En créant la politique énergétique, l'UE a tenté de s'attaquer aux impacts climatiques du chauffage au bois en établissant des normes, telles que l'obligation pour les chaînes d'approvisionnement en biomasse dans le secteur de la chaleur et de l'électricité d'émettre 80 à 85 % moins de gaz à effet de serre que les combustibles fossiles. Et la biomasse forestière est censée provenir de forêts certifiées durables.
Mais cela ne couvre pas les émissions dues à la combustion de la biomasse ou la perte de carbone stocké lors de la récolte des arbres, "en d'autres termes, toutes les choses principales", a déclaré Alex Mason, qui suit la politique énergétique de l'UE pour le World Wide Fund for Nature Europe, anciennement le World Wildlife Fund.

D'autres mesures de protection du climat proposées, telles que la limitation des subventions aux installations de chauffage au bois qui produisent à la fois de l'électricité et de la chaleur, ont été diluées au cours des négociations. Dans la version finale, les normes peu élevées en matière de subventions encourageront des projets de biocarburants plus inefficaces et à fortes émissions, a dit M. Mason.
"Cela a des conséquences potentiellement désastreuses pour le climat et les forêts mondiales. C'est précisément la raison pour laquelle près de 800 scientifiques ont écrit aux membres du Parlement européen en janvier, mais ils ont été ignorés", a-t-il déclaré. Il a déclaré que des groupes de surveillance comme le sien continueraient à faire pression sur l'UE et ses pays membres pour qu'ils changent de ça

Le sud-est des États-Unis est une source majeure de biomasse
Les règles relatives à la biomasse en Europe ont également un impact direct sur les États-Unis.

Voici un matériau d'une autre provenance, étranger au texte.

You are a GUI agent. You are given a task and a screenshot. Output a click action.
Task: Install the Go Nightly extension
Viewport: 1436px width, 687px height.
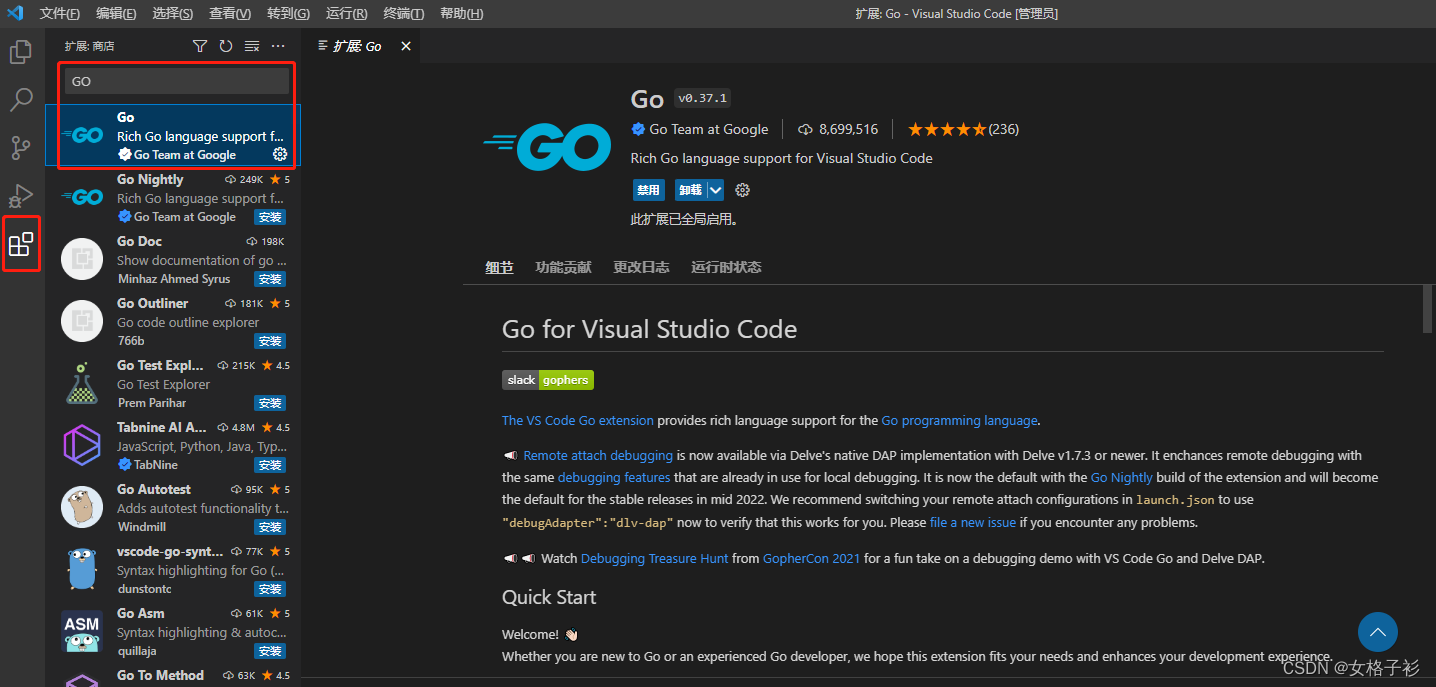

Les subventions européennes stimulent la déforestation dans le sud-est des États-Unis depuis 2009, lorsque l'UE a adopté ses premières normes en matière d'énergies renouvelables, a déclaré David Carr, du Southern Environmental Law Center.

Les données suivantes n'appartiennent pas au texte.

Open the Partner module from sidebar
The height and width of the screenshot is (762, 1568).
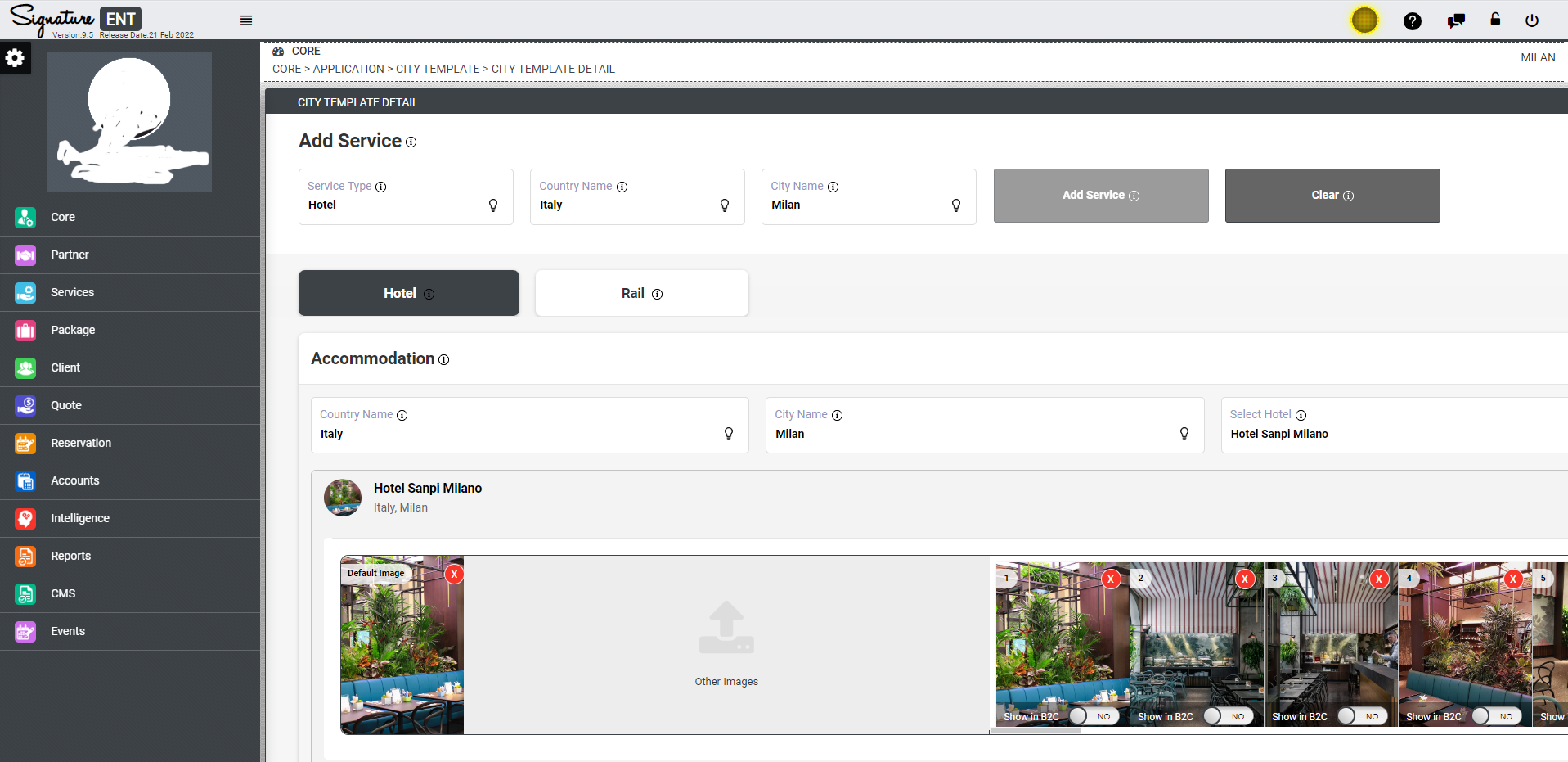coord(70,255)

L'exploitation forestière dans des régions comme le nord-est de la Caroline du Nord et les régions adjacentes de la Virginie s'est répandue si rapidement que les groupes environnementaux n'ont pas été en mesure de dresser un tableau régional précis. Mais ils savent qu'une partie de l'exploitation forestière se fait dans des forêts humides de grande valeur écologique.

Dans une partie de la Caroline du Nord, l'industrie du bois de chauffage exploite environ 50 000 acres par an (environ la taille de Washington, D.C.) pour répondre à la demande de quatre usines de granulés de bois destinés à l'exportation vers l'Europe.

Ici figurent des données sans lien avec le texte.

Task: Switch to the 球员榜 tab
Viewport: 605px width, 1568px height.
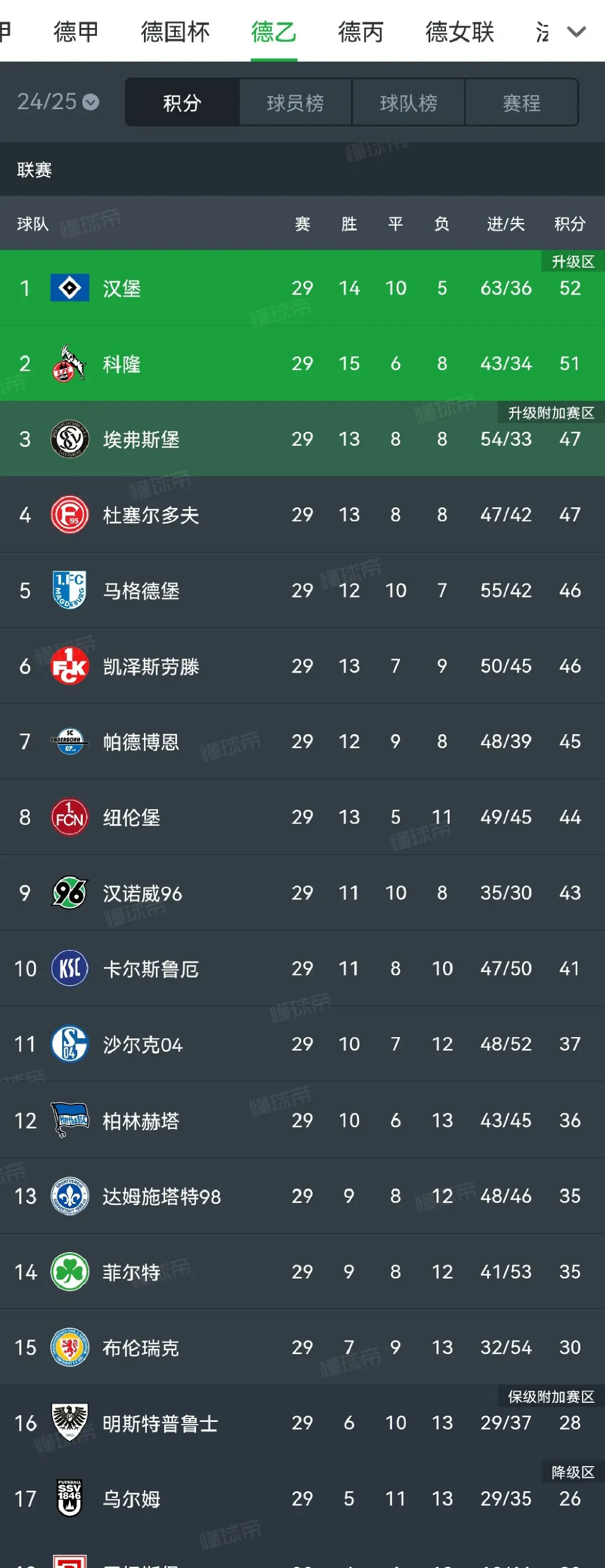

"Les producteurs de granulés disent qu'ils prennent des résidus, mais ils prennent des arbres jusqu'à 2 pieds de diamètre, de gros arbres qui stockent beaucoup de carbone ", a dit M. Carr. "Vous brûlez tout de suite et mettez tout ce carbone dans l'atmosphère."
"Il n'y a aucun engagement que ces forêts vont repousser, aucune obligation légale de les replanter, et elles sont presque toutes exportées ", a-t-il dit. "Nous sommes le tiers monde sur cette affaire."